## EXERCICES:
[1] Répondez brièvement à chacune de ces questions portant sur l'extrait fourni.
(a) Quel est le prix de l'ouvrage mentionné ?
(b) Qui a signé la préface de l'ouvrage ?
(c) Dans quelle ville se trouve la librairie Lexikopoleion ?
[2] Relevez toutes les personnes désignées par leur nom dans l'extrait fourni.
[3] D'après l'extrait fourni, pour quelle raison Marguerite Yourcenar refusa-t-elle d'abord de traduire les poèmes érotiques de Cavafy ?

## EXTRAIT FOURNI:

+ + + +

Le rat noir, toujours lové dans son nid de Lexikopoleion, une librairie française d’Athènes, continue son petit tour nocturne de la littérature grecque moderne. Ce mois-ci, il a découvert Eros, Thanatos, Hypsos – Poèmes de Constantin Cavafy, (traduits et commentés par Pierre Jacquemin, éd. Riveneuve, 9,50€), un des poètes majeurs de la Grèce contemporaine.




Il était temps qu’un traducteur de talent revisite les poèmes érotiques du grand poète grec Constantin Cavafy. Poèmes que la très élitiste Marguerite Yourcenar refusa, elle, de traduire sous prétexte qu’ils étaient « d’une fadeur (et donc d’une indécence) inacceptable ». Elle se ravisa sur le tard et reconnu finalement que ces poèmes sensuels constituaient « la cheville ouvrière de son œuvre ». Revenons-en au prodigieux travail de Pierre Jacquemin qui a non seulement méticuleusement traduit ces poèmes, mais les a également commentés sur une deux centaines de pages pour notre plus grand plaisir. Il les a regroupés selon la « fantaisie » de trois dieux de l’antiquité grecque, Eros, Thanatos et Hypnos. « Trilogie infernale évoquant l’amour homosexuel dans ses formes les plus radicales », selon Nedim Gürsel, le préfacier de l’ouvrage.

+ + + +

[Entrées pour repérer textes et éléments]
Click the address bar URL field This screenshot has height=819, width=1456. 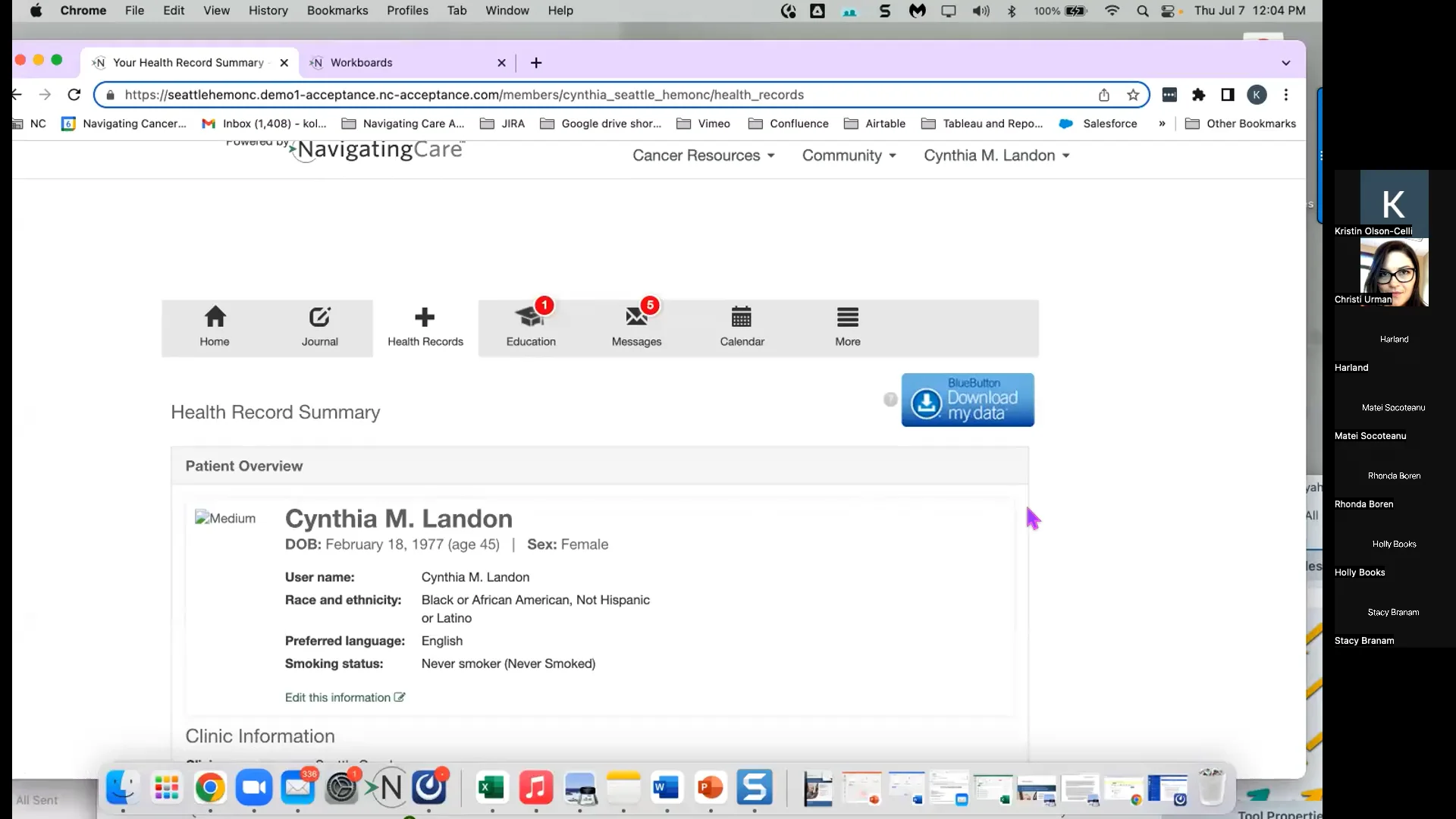tap(531, 95)
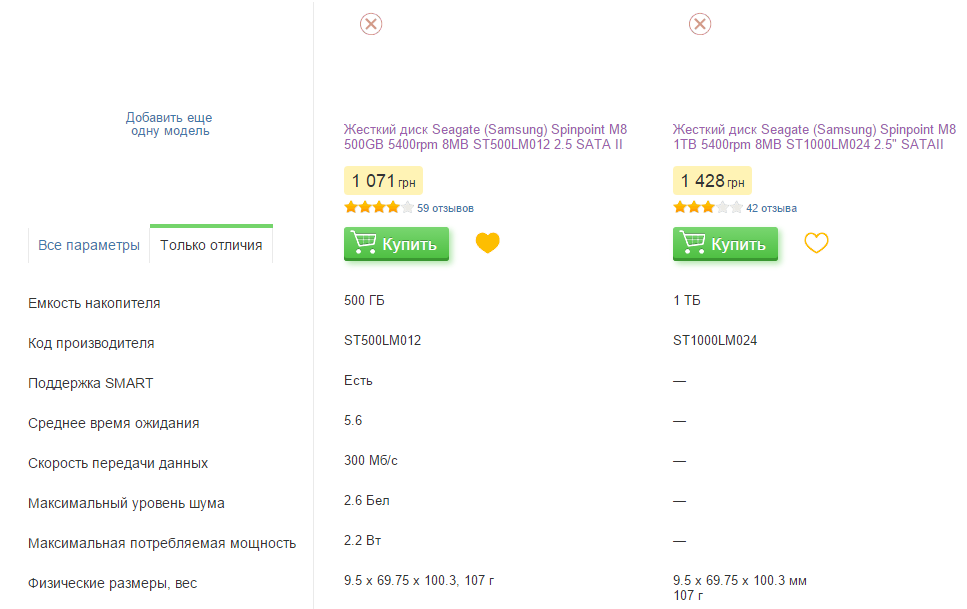Image resolution: width=967 pixels, height=609 pixels.
Task: Buy the 1 071 грн hard drive
Action: point(396,244)
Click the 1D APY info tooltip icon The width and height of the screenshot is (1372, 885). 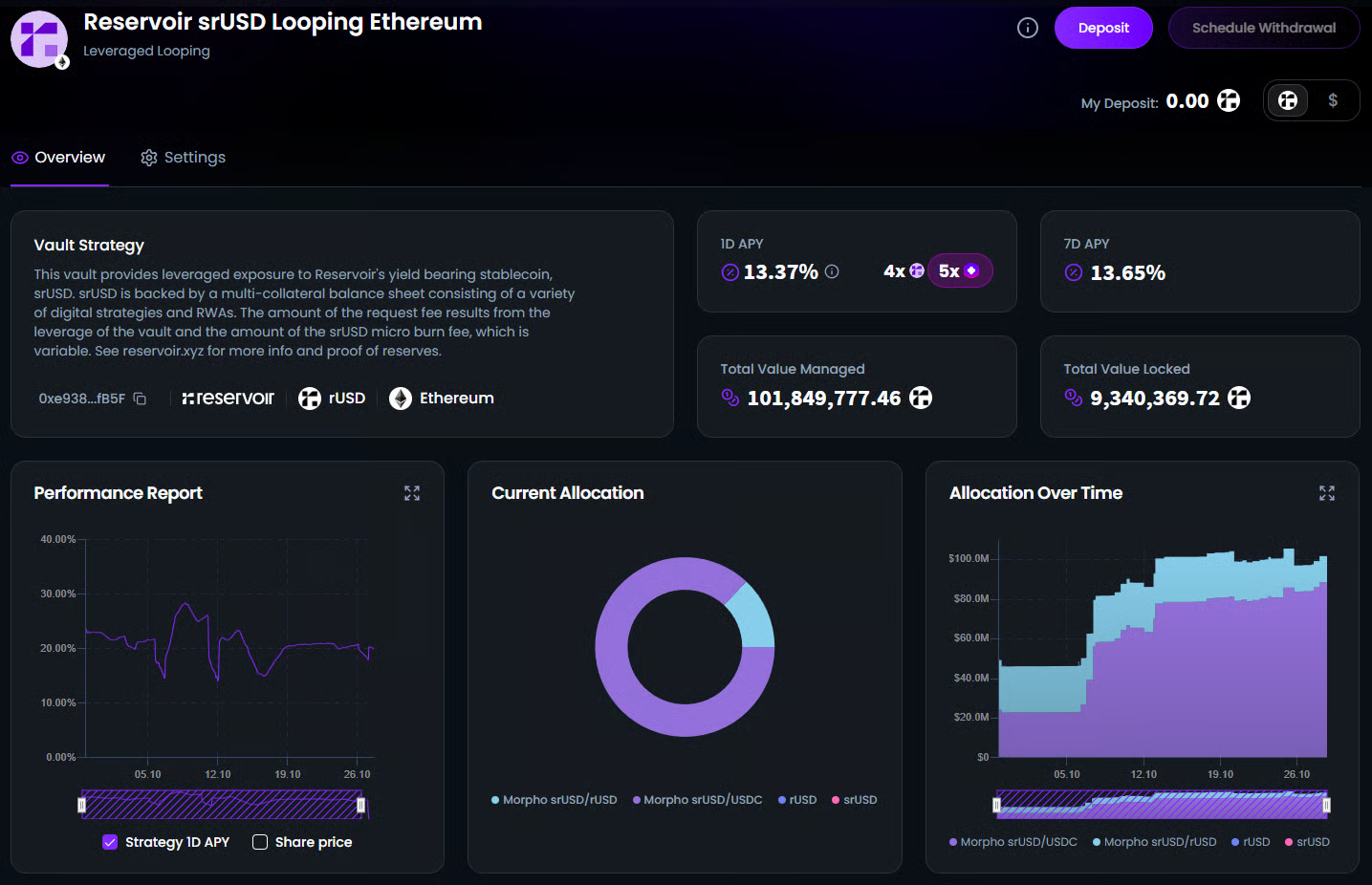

+ + + +

## RÉPONSES AUX EXERCICES:
[1]
(a) 9,50 €.
(b) Nedim Gürsel.
(c) À Athènes.

[2] Constantin Cavafy, Pierre Jacquemin, Marguerite Yourcenar, Nedim Gürsel.

[3] Elle refusa de les traduire sous prétexte qu'ils étaient « d'une fadeur (et donc d'une indécence) inacceptable ».